**DATASET ENTRIES:**

========================================================================

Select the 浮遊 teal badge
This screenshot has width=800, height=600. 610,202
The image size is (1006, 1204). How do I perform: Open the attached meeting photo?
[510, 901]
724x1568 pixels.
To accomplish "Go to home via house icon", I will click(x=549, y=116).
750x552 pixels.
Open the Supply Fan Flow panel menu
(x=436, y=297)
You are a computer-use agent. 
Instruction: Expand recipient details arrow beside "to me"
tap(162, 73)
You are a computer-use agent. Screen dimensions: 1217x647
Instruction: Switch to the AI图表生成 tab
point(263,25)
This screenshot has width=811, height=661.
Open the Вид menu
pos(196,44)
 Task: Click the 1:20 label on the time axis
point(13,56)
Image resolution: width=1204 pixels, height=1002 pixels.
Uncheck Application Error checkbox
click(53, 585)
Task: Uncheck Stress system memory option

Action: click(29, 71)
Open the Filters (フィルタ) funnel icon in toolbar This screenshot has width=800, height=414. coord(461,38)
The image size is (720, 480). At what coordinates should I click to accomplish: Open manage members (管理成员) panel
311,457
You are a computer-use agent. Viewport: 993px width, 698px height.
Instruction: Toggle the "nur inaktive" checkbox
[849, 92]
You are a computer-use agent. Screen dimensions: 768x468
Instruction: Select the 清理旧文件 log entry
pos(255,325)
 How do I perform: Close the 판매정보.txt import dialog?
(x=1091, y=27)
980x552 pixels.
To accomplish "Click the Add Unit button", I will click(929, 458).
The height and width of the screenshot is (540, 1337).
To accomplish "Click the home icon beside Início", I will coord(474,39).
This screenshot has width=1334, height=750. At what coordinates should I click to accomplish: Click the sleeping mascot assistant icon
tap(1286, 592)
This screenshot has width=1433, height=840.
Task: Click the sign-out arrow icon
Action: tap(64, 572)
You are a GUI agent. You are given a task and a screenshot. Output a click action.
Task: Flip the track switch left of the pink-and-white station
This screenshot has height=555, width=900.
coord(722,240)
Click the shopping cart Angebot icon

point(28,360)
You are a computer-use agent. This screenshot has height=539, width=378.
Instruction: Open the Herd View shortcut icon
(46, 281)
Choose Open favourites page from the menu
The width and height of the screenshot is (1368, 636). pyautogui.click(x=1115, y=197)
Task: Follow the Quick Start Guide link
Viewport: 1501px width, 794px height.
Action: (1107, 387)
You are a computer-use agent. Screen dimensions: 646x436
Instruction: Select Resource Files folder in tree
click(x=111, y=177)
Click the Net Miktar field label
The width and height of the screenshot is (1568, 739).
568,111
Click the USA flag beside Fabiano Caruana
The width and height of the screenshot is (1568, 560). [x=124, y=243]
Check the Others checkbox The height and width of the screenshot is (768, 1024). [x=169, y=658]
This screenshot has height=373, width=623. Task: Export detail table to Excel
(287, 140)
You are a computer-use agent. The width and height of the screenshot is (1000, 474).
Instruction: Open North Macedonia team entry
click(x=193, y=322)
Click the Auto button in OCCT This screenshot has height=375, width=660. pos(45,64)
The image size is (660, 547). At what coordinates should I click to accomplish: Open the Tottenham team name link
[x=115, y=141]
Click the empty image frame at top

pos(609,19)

========================================================================

Your answer should consist of copies of the lines above that include the string "agent".

**REPLY TO THE TASK:**
You are a computer-use agent. 
You are a computer-use agent. Screen dimensions: 1217x647
You are a computer-use agent. Viewport: 993px width, 698px height.
You are a computer-use agent. Screen dimensions: 768x468
You are a GUI agent. You are given a task and a screenshot. Output a click action.
You are a computer-use agent. This screenshot has height=539, width=378.
You are a computer-use agent. Screen dimensions: 646x436
You are a computer-use agent. The width and height of the screenshot is (1000, 474).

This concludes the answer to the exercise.